Improving Cross-Lingual Factual Recall via Consistency-Driven Reinforcement Learning

通过一致性驱动的强化学习提升跨语言事实召回能力

Abstract: Large language models (LLMs) trained predominantly on English data encode substantial world knowledge, yet often fail to express it reliably in other languages, a phenomenon known as cross-lingual factual inconsistency. 摘要： 主要基于英语数据训练的大型语言模型（LLMs）编码了大量的世界知识，但在其他语言中往往无法可靠地表达这些知识，这种现象被称为跨语言事实不一致性。

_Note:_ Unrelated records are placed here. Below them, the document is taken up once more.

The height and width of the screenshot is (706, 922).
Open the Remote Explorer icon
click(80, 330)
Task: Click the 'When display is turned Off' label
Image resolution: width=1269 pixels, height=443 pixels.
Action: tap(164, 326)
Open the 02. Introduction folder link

To study and address this, we introduce PolyFact, a large-scale parallel multilingual factual QA dataset containing 100K Wikidata-grounded facts across 12 typologically diverse languages. 为了研究并解决这一问题，我们引入了 PolyFact，这是一个大规模平行多语言事实问答数据集，包含 12 种类型各异的语言中 10 万条基于 Wikidata 的事实。

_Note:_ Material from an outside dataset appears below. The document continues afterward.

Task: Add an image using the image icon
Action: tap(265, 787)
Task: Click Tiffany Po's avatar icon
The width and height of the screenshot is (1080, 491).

Using PolyFact, we compare light continual pretraining (CPT), supervised fine-tuning (SFT), and reinforcement learning via Group Relative Policy Optimization (GRPO) for improving cross-lingual factual recall in Qwen-2.5-7B and OLMo-2-1124-7B. 利用 PolyFact，我们比较了轻量级持续预训练（CPT）、监督微调（SFT）以及通过组相对策略优化（GRPO）进行的强化学习，旨在提升 Qwen-2.5-7B 和 OLMo-2-1124-7B 模型中的跨语言事实召回能力。

We find that GRPO consistently outperforms SFT, improving both cross-lingual consistency and generalization to unseen languages, while CPT on parallel data yields limited additional gains. 我们发现，GRPO 的表现始终优于 SFT，不仅提升了跨语言的一致性，还增强了对未见语言的泛化能力，而基于平行数据的 CPT 所带来的额外收益则较为有限。

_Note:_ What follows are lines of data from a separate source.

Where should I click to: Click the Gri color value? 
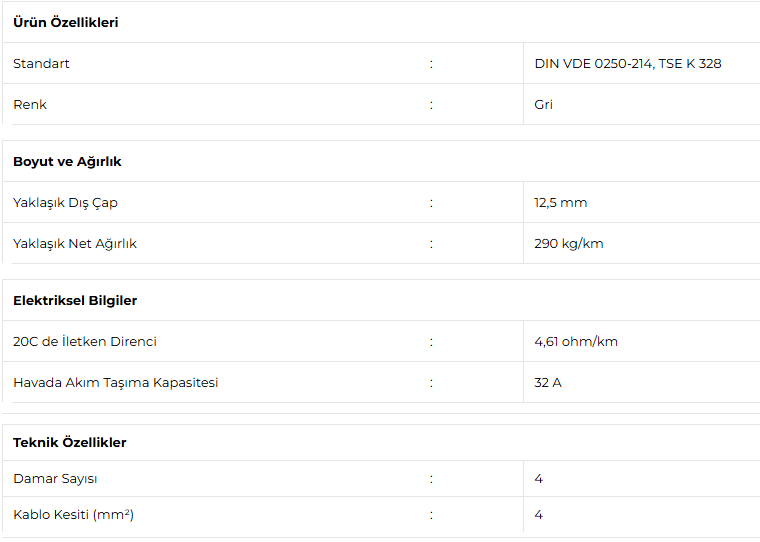click(544, 105)
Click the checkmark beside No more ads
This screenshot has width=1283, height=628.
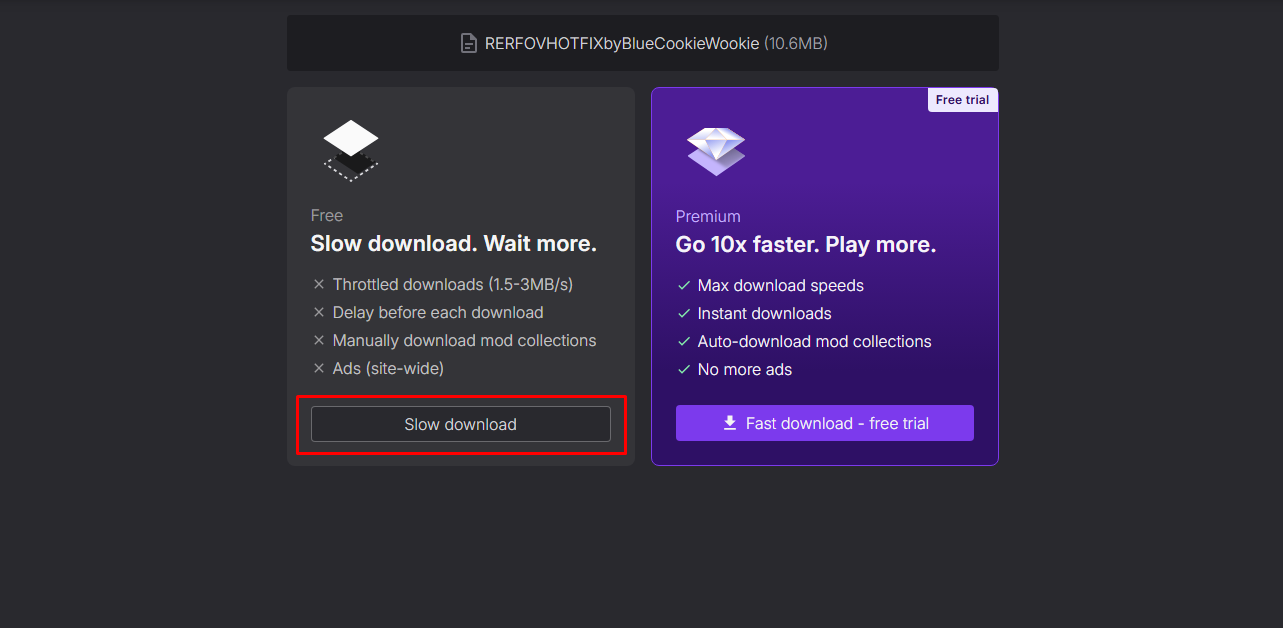click(x=684, y=369)
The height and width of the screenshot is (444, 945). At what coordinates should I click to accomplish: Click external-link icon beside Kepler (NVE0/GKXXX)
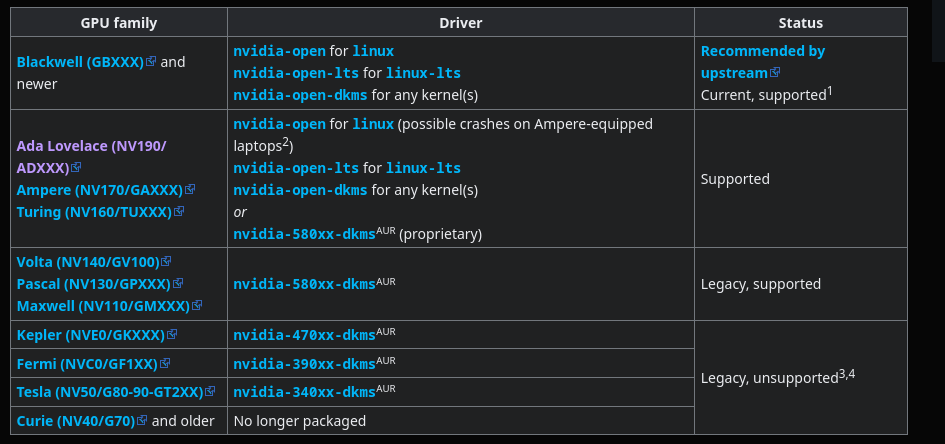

Mechanistic analyses further show that GRPO reorganizes multilingual routing by reducing language specialization in MLP layers and attention heads, thereby promoting more shared cross-lingual representations. 机制分析进一步表明，GRPO 通过减少 MLP 层和注意力头中的语言特异性来重组多语言路由，从而促进了更多共享的跨语言表征。

We release our code, models, and dataset. 我们已公开了相关的代码、模型和数据集。